A gadget is just a gadget — and no matter how brilliantly silly DSGE models you come up with, they do not help us working with the fundamental issues of modern economies. Using DSGE models only confirms Robert Gordon‘s  dictum that today

rigor competes with relevance in macroeconomic and monetary theory, and in some lines of development macro and monetary theorists, like many of their colleagues in micro theory, seem to consider relevance to be more or less irrelevant.

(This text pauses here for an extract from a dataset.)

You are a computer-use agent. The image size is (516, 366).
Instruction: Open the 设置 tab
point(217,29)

  1. July 4, 2021 at 7:03 pm

    The current risk weighted bank capital requirements seem based on empiric studies of the opinions of Monday morning quarterbacks… in other words, what they opine after they saw what cause the last bank crisis
    https://subprimeregulations.blogspot.com/2021/01/and-academia-kept-silence.html

  2. July 5, 2021 at 11:14 am

    As a mathematical modeller I have concerns about how models are used in many fields. But how to express that concern in ways that non-mathematicians will understand?

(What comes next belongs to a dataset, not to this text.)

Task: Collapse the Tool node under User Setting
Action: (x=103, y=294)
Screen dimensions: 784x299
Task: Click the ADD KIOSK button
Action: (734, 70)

    While we may criticise particular models, I want to pick up one your use of the term ‘idol’. My understanding is that an icon is something that we use to aid thought about the thing iconised and as such can be helpful, maybe even essential. The problem is that an icon can easily become an idol: that is, people come to worship the idol itself instead of the thing iconised. Thus (it seems to me) many academic physicists and economists – among others – reason about the model forgetting that it is just a model, much as some are said to confuse the map and the territory and so ‘think like a SATNAV’.

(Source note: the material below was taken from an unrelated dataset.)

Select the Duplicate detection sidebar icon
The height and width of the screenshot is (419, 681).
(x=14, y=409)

    As a possibly confusing aside, in British English there used to be a distinction between ‘rigor’ and ‘rigour’ that was a key part of mathematical education (at least at my school), but I’m guessing that hardly anyone would ‘get it’ if I’d simply said “surely you mean ‘rigor’ ” and advocated ‘proper rigour’ instead. But I do think that we all need some way of avoiding or at least ameliorating the baleful consequences of idolatry and rigor, especially now.

  3. Gerald Holtham
    July 7, 2021 at 4:46 pm

    One can only agree with Leijonhufvud and David Marsay. It is the young Turks who set the trends in academic subjects. The like to distinguish themselves from their elders by using techniques that the old timers have not mastered. In a trade that is unsure of itself there is always a premium on technique that distinguishes practitioners from general commentators and untellectuals. For that reason I am not hopeful there will be a reversion to emphasising wisdom and experience. The best hope of escape from the present infantilism is that a more useful and realistic approach surfaces which nontheless requires a fancy new branch of mathematics or programming. The kids will then get fired up in a more useful and productive way than at present.

  4. yoshinorishiozawa
    July 8, 2021 at 7:46 pm

    I feel we need much deeper reflections than criticizing mainstream economics. Many criticisms have been repeated again and again here. I wonder why they have very little effect s. This is my question I posed in ResearchGate on June 28, 2020.

    Why had Alex Leijonhufvud lost his intellectual influence in economics after mid-1980’s? What was the weakness of his research program?

    Alex Leijonhufvud was a great star in 1970’s for all those who want to develop economics beyond the economics that Keynes had inaugurated. His two books

    (1) On Keynesian economics and the Economics of Keynes (1968)

    (2) Information and Coordination (1981)

    were bibles for many young ambitious economists. Now, I read few papers which talk about Leijonhufvud and his theses. Marc Lavoie’s thick book Post-Keynesian Economics: New Foundations contains no papers or books of Leijonhufvud, no mention on him. J.E. King’s A History of Post Keynesian Economics since 1936 neither. In contrast to two Post Keynesians’ books, Michel De Vroey’s A History of macroeconomics from Keynes to Lucas and Beyond contains a chapter on Clower and Leijonhufvud. Does this mean that heterodox economics is more forgetful than people more near to mainstream? Or has it no concern on the foundations of their theories? In my opinion, to know the reasons of Leijonhufvud’s failure is the first step to the successful resurgence of heterodox economics. What do you think of it?